▶

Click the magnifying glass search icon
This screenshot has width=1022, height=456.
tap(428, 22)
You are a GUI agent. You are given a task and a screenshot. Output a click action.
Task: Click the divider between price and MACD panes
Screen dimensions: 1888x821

◀

→ YOUR GOAL
Please retype, without any change, the line containing "You are a GUI" and every line after it to the end of the entries above, and only those.

→ TASK OUTPUT
You are a GUI agent. You are given a task and a screenshot. Output a click action.
Task: Click the divider between price and MACD panes
Screen dimensions: 1888x821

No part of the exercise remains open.